# I'm free.......kinda!



## bupton52 (May 13, 2013)

I finally got rid of my iphone and I'm enjoying my new Samsung Galaxy S4. Best decision I ever made. I still have an ipad 2, but I'm finding myself using it less and less.


----------



## JKC84 (May 13, 2013)

I was a sworn iphone user until my business partner showed me his Galaxy Note 2 weeks ago.  It works so much better for our business as far as documents go and other cool business apps. I took my iphone 5 to the Verizon store and swapped it for the Galaxy Note II and I tell you I have not put it down yet! 

Freemason Connect Mobile


----------



## Benjamin Baxter (May 14, 2013)

Welcome back from the darkside, brothers. 

Freemason Connect Mobile


----------



## WestTXFreemason (May 15, 2013)

Galaxy all the way! I'm using mine to connect with my bros so I'm good with it!

Freemason Connect Mobile


----------



## STLamb (May 15, 2013)

I loved my Galaxy SIII. Unfortunately, my CIO is aligned with Darth Apple, so I was forced to replace it with an iPhone 5. It's not a bad phone, but the Galaxy was a lot better. Oh well, my teenage son is happy it happened.


----------



## baruchhc (May 15, 2013)

I agree wholeheartedly. 

Freemason Connect Mobile


----------



## Blake Bowden (Jun 2, 2013)

bupton52 said:


> I finally got rid of my iphone and I'm enjoying my new Samsung Galaxy S4. Best decision I ever made. I still have an ipad 2, but I'm finding myself using it less and less.
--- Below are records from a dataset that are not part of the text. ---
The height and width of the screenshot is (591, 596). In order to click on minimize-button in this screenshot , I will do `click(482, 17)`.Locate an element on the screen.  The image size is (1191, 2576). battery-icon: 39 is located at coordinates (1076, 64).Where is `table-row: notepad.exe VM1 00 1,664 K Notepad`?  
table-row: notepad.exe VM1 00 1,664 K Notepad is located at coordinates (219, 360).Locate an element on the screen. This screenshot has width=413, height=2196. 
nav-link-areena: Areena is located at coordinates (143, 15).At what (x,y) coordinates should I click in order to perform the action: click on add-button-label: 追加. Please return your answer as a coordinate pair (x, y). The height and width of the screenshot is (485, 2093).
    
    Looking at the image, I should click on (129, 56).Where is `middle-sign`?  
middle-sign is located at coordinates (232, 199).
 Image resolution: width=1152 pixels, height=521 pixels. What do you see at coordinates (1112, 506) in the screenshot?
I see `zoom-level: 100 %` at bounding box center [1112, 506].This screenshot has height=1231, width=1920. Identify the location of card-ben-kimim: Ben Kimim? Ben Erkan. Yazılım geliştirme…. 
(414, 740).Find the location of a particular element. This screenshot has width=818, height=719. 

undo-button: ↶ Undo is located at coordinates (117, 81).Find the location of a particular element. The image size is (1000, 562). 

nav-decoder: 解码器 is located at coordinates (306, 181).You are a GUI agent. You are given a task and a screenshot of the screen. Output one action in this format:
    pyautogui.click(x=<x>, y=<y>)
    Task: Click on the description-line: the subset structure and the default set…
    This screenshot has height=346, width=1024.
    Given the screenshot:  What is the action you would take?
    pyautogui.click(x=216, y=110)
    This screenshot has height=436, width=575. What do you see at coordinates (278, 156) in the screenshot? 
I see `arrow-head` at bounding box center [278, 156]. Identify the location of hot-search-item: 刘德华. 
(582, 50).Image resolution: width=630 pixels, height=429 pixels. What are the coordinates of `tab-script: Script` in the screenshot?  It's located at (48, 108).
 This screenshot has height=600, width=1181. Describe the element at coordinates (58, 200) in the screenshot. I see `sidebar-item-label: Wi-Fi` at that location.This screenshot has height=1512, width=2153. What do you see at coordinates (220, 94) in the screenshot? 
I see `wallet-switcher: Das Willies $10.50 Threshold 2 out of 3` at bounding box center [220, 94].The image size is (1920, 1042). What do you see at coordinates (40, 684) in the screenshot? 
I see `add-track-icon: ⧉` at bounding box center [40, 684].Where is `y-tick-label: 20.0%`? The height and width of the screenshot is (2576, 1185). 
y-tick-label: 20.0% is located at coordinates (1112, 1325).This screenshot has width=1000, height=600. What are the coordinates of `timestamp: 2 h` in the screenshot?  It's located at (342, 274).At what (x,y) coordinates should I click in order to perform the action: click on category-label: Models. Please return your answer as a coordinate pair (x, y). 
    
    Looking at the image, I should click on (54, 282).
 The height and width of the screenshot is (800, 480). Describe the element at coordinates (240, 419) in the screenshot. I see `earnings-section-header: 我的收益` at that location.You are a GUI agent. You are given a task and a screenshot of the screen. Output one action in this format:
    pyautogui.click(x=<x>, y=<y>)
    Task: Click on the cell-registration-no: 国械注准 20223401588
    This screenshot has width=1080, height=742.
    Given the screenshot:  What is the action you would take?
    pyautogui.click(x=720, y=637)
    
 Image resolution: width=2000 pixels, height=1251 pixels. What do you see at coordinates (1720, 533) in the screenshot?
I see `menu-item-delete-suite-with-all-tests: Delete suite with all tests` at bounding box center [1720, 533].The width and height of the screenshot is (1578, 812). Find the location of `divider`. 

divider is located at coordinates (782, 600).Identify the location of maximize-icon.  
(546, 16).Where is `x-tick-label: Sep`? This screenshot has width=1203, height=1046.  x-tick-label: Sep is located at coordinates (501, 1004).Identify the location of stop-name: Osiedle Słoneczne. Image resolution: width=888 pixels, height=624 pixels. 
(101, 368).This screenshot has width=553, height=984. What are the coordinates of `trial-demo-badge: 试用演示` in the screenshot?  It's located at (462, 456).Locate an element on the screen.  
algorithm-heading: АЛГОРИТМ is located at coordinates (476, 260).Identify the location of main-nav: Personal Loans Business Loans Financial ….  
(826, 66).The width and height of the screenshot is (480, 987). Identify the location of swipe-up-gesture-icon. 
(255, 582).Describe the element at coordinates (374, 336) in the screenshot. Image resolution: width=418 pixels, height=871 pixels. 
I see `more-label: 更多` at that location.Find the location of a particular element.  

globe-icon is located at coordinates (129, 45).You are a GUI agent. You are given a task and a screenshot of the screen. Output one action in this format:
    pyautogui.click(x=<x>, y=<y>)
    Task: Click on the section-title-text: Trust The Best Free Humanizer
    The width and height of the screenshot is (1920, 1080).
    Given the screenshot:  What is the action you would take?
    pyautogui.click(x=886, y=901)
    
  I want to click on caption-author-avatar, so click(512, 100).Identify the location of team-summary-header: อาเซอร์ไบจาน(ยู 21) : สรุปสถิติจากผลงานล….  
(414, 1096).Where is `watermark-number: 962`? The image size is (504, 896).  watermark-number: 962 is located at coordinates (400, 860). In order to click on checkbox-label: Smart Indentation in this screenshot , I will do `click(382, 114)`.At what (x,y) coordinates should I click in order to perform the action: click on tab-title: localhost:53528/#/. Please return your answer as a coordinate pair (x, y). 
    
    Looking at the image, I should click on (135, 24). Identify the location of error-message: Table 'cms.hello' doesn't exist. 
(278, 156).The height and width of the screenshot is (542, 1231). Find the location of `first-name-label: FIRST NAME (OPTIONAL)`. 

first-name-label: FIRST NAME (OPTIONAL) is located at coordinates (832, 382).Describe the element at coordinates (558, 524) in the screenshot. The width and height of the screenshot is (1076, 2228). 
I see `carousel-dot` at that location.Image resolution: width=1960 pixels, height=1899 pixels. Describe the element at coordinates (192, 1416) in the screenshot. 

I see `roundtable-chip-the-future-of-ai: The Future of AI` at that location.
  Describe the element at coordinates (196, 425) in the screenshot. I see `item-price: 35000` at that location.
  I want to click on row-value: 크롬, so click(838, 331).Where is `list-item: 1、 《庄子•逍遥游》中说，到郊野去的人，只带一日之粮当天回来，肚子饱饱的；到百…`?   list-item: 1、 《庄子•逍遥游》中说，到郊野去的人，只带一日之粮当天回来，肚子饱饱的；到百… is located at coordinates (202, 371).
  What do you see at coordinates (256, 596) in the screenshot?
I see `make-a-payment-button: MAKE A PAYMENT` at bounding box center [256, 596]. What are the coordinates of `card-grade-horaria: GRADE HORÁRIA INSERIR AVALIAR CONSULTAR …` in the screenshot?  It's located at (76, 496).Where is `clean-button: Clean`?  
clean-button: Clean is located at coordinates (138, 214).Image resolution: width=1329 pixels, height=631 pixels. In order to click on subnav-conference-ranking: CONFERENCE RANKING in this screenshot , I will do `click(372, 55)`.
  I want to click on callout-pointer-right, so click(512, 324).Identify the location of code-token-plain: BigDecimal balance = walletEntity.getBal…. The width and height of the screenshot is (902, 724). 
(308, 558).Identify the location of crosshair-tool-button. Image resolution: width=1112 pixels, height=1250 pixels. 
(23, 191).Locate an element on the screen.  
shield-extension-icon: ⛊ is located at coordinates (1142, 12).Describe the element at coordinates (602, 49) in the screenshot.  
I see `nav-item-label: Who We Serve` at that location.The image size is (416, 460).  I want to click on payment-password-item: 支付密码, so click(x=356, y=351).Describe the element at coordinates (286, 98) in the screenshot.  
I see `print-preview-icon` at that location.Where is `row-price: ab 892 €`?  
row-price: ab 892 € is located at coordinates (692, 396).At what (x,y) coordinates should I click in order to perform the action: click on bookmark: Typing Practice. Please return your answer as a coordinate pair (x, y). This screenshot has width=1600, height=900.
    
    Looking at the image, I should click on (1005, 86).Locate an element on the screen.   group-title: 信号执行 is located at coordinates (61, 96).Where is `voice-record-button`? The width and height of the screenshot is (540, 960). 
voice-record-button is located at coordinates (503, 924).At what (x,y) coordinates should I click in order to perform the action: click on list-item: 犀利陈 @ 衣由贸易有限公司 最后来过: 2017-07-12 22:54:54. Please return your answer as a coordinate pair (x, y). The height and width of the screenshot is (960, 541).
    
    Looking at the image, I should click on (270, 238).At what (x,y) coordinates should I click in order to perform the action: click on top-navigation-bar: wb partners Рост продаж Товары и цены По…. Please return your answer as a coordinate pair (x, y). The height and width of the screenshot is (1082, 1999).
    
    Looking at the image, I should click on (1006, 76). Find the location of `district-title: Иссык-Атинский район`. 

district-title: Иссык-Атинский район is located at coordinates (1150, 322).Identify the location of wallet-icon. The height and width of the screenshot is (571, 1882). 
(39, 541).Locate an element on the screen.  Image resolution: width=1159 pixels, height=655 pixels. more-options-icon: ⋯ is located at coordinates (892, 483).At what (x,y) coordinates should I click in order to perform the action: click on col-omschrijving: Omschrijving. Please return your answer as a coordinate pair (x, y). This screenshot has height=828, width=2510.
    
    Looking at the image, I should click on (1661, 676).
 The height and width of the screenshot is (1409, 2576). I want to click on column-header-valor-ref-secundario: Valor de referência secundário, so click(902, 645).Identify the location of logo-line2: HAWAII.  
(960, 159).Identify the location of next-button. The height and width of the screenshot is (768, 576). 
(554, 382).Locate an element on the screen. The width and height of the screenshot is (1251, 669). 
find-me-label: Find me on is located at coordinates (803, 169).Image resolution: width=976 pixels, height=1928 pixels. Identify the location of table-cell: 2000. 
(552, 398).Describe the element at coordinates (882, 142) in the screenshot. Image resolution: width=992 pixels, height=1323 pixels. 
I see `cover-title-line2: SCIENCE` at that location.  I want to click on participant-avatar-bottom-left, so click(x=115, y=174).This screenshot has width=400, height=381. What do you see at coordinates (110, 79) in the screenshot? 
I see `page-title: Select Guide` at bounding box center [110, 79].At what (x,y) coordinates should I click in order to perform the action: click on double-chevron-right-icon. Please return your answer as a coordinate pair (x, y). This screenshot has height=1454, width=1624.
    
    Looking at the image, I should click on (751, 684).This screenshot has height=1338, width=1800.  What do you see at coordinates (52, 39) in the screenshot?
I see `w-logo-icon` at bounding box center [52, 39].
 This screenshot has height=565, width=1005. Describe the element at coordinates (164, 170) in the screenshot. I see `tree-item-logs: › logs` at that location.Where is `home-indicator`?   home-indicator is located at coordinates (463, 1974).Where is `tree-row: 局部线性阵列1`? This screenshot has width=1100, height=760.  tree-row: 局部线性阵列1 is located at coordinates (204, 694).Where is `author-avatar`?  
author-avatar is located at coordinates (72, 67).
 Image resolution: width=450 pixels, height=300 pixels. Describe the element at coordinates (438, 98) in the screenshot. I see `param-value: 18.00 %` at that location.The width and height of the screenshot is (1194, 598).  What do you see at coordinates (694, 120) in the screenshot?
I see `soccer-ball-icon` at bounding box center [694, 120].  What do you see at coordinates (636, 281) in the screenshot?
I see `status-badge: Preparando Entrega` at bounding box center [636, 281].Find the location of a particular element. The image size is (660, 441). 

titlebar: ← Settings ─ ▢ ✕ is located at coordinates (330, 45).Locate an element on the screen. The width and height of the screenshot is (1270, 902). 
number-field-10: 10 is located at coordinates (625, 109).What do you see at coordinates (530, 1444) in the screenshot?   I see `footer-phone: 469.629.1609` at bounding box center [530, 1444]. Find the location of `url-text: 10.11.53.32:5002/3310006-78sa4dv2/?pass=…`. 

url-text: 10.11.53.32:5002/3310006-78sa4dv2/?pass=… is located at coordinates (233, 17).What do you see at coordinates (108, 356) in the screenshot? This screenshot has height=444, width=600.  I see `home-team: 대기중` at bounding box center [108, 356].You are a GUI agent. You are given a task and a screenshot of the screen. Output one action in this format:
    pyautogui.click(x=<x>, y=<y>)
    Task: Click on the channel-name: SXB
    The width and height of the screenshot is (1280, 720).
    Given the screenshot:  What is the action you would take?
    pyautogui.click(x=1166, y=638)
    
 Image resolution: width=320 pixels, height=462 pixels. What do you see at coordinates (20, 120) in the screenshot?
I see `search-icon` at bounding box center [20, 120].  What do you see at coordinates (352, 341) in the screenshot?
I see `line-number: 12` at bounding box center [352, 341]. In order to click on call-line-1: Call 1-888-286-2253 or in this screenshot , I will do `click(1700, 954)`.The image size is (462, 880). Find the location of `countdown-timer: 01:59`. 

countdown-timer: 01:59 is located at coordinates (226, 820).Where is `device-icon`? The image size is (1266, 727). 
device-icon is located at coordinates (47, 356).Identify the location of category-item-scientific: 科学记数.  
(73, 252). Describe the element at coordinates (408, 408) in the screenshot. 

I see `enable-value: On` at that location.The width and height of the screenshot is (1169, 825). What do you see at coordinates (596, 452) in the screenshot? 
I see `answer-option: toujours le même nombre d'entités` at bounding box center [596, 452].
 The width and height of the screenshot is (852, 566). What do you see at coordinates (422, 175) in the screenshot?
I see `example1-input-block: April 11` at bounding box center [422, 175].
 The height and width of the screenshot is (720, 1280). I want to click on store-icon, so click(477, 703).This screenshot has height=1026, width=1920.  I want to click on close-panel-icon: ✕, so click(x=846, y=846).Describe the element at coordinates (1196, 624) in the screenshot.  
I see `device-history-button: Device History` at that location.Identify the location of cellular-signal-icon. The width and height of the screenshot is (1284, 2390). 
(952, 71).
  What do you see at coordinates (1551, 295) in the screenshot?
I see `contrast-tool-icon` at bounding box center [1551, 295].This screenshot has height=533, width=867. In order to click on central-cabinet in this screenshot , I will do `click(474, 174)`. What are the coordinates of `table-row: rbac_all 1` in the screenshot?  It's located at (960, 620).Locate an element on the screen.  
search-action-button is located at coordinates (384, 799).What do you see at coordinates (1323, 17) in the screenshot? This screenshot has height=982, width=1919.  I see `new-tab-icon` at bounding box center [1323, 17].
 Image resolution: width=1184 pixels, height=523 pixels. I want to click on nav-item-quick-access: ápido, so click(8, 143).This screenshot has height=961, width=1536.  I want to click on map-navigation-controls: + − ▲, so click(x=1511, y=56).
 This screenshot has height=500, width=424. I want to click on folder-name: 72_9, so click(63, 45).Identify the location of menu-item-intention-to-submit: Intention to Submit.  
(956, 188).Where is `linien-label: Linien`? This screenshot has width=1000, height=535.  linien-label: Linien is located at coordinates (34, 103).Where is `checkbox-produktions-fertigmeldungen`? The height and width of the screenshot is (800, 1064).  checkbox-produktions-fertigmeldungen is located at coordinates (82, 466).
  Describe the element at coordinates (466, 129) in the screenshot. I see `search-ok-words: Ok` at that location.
S4 is very nice and I think you have the best combo. I have the HTC ONE with an iPad and couldn't be happier. The flexibility of an Android handset and the quality tablet apps of the iPad = win win.


----------



## mfields78 (Aug 24, 2013)

I also have the Galaxy S 4 and switched from an iPhone. That was one of the best decisions I ever did, besides petitioning of course!

Freemason Connect HD


----------



## JJones (Aug 24, 2013)

I had an IPhone until I went out on a whim and bought my Galaxy SII.  Since then everyone else in my immediate family has went Galaxy as well and I doubt any of us will go back anytime soon.


----------



## appzdude (Aug 24, 2013)

I wouldn't trade my SG Note II for anything. Four friends and family have bought one after seeing mine.

JW, Buda Lodge #800, Buda, TX


----------



## Benjamin Baxter (Aug 25, 2013)

Any body got a s4active? I thought about one but battery life would need to be greatly better than my s3.


Senior Steward - Granbury #392
Junior Deacon - Glen Rose # 525


----------